Strava hingegen sammelt zwar weniger Datentypen, nutzt diese jedoch auf eine Weise, die über den reinen Betrieb der App hinausgeht. Die gesammelten Informationen werden für Analysen, Marketing und Produktanpassungen verwendet. Dies wirft Fragen zur Transparenz und zum Schutz der Nutzerdaten auf.
Besonders sensibel ist der Umgang mit Standortdaten. Während Runna und Strava auf die genaue Position der Nutzer zugreifen, begnügen sich Nike Training Club und Peloton mit ungefähren Standortangaben. Allerdings geben letztere diese Informationen an externe Partner weiter, was zusätzliche Datenschutzbedenken aufwirft.
Ein weiteres heikles Thema ist die Erfassung sensibler Daten wie ethnische Zugehörigkeit, Schwangerschaft oder politische Ansichten. Vier der getesteten Anwendungen sammeln solche Informationen, wobei Nike Training Club diese nicht nur erfasst, sondern auch mit Dritten teilt. Am anderen Ende der Skala steht PUSH, die App, die am wenigsten Daten sammelt und als die zurückhaltendste unter den getesteten Anwendungen gilt.

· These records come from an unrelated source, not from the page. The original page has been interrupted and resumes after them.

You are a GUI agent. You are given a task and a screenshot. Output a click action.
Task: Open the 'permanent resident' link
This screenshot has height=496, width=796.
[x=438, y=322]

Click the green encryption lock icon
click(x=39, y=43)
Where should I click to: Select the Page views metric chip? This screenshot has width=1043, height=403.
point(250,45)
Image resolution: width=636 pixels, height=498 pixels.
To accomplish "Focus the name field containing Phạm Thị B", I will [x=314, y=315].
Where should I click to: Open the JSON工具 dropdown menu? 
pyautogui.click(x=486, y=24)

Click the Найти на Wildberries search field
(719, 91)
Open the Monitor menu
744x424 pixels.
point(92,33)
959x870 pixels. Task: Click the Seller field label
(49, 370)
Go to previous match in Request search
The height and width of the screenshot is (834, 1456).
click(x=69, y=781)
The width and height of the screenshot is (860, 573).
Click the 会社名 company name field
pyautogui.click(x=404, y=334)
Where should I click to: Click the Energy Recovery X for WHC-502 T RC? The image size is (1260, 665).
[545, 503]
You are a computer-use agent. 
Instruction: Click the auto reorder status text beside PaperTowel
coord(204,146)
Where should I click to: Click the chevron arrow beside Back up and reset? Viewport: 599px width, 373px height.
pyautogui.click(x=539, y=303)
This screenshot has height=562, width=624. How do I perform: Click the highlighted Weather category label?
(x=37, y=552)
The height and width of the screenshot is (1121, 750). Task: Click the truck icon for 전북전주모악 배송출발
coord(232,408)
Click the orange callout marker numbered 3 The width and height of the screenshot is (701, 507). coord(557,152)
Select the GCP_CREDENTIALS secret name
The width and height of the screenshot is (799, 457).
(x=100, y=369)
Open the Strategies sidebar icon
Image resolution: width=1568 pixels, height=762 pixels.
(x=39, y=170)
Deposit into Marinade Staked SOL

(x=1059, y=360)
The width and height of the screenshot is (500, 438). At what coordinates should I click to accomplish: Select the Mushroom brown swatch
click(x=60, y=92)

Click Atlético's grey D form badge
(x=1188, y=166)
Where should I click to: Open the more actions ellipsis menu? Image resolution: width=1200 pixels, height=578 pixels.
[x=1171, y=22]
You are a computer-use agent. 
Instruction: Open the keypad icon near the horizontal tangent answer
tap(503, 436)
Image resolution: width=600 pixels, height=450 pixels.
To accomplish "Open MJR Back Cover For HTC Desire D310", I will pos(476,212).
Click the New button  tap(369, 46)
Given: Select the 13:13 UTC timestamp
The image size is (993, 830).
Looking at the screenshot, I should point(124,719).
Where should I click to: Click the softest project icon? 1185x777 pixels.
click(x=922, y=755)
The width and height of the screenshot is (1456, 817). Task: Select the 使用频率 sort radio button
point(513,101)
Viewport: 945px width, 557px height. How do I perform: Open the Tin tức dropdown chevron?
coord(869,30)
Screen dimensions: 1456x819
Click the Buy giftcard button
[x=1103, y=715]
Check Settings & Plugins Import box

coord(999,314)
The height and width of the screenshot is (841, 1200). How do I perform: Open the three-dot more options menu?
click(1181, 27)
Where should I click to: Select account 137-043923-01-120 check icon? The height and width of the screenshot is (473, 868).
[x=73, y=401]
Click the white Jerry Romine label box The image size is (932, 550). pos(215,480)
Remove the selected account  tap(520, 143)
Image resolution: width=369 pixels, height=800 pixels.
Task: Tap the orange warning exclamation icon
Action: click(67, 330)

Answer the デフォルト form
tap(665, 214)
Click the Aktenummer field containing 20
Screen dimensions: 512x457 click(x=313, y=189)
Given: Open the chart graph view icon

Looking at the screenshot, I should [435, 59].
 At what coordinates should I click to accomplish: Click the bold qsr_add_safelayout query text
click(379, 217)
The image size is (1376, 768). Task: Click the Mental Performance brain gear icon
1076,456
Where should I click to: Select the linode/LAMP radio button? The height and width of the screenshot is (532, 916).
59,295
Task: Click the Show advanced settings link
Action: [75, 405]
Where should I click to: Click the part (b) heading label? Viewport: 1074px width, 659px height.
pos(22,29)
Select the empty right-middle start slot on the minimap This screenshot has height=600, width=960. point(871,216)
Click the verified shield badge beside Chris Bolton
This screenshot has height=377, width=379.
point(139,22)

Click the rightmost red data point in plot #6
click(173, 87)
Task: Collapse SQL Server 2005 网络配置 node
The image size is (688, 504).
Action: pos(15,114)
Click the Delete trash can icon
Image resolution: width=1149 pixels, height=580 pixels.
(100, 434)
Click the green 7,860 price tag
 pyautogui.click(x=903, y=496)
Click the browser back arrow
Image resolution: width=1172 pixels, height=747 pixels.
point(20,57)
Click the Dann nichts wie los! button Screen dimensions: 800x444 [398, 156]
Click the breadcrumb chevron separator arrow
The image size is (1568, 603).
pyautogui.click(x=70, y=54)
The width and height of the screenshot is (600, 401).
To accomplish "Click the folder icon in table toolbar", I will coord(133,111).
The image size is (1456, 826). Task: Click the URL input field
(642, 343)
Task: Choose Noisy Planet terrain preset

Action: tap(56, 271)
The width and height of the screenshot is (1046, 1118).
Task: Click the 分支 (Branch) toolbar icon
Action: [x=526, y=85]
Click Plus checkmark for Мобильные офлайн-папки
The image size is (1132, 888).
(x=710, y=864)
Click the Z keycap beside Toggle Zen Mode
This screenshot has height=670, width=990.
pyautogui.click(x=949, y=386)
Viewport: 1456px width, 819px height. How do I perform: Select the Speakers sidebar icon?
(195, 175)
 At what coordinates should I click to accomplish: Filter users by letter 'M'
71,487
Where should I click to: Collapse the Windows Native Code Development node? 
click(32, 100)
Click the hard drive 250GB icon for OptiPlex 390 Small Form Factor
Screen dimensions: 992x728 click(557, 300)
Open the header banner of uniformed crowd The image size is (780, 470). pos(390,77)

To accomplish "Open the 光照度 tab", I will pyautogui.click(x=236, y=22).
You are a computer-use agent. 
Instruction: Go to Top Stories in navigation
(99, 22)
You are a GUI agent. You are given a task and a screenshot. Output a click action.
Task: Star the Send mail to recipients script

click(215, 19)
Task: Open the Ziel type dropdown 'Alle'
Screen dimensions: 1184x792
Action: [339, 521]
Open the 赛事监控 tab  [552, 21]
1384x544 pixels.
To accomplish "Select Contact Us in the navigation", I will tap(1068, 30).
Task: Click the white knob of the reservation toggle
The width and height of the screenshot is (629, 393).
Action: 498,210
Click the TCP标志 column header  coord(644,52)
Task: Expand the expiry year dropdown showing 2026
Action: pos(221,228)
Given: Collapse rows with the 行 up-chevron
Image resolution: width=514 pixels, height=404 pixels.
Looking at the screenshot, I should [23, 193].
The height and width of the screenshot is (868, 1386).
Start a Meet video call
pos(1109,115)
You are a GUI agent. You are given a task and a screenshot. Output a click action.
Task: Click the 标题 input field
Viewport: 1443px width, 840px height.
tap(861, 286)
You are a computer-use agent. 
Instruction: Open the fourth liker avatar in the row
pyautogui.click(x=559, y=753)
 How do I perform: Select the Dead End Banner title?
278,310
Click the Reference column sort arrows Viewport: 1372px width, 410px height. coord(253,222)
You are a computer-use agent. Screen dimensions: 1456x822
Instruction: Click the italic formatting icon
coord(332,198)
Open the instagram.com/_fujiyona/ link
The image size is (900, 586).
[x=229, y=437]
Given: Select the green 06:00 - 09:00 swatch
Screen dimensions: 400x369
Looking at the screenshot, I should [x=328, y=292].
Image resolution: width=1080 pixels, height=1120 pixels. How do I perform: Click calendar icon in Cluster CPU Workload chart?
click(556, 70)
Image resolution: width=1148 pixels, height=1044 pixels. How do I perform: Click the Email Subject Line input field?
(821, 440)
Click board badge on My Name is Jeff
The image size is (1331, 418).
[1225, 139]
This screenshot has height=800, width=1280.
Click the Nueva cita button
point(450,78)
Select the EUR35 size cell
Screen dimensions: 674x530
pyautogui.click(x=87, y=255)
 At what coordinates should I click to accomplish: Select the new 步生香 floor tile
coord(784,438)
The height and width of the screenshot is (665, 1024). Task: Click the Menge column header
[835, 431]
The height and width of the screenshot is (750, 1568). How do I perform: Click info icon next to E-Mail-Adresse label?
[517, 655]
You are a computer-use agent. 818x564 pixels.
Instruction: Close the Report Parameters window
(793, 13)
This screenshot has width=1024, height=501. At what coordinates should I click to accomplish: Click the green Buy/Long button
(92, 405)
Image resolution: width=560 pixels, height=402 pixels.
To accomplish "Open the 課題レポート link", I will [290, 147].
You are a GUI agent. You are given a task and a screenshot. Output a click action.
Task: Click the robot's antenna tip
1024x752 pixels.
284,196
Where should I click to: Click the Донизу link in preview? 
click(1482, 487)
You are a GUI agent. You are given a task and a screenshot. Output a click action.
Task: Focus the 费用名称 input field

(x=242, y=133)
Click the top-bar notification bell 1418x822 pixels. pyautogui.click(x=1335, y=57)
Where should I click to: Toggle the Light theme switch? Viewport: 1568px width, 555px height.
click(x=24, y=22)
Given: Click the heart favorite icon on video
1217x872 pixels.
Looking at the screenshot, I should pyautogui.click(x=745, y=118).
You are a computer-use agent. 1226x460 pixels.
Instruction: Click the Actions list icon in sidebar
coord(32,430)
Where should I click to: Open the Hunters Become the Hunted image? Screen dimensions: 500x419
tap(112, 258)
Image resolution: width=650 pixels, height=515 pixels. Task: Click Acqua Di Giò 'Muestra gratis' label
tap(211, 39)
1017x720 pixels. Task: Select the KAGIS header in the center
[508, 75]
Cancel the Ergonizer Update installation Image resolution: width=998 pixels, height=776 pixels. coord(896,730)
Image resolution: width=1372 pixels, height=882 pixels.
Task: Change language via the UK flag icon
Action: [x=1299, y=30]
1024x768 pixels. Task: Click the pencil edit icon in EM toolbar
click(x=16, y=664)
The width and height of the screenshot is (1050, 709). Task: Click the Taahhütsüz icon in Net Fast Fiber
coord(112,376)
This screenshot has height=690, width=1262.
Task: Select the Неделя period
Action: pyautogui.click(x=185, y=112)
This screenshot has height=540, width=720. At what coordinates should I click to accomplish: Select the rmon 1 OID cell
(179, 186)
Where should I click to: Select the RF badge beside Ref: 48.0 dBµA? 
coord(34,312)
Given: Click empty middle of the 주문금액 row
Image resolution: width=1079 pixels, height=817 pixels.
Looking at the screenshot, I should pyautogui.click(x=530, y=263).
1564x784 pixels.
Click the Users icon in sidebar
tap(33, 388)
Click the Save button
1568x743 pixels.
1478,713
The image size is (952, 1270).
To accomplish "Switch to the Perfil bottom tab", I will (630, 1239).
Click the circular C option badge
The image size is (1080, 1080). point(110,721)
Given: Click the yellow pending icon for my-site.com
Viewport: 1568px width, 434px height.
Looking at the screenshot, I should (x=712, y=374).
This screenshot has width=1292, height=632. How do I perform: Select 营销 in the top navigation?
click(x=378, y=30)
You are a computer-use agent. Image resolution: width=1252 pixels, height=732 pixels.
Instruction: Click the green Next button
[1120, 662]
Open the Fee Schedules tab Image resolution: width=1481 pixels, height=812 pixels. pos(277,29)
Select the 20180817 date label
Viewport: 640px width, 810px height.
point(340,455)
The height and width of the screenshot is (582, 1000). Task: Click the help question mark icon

Diese Untersuchung wirft ein Schlaglicht auf die Notwendigkeit, den Datenschutz bei Fitness-Apps zu verbessern. Nutzer sollten sich der Datenpraktiken bewusst sein und die Kontrolle über ihre persönlichen Informationen behalten. Die Unternehmen sind gefordert, transparentere und datenschutzfreundlichere Lösungen zu entwickeln.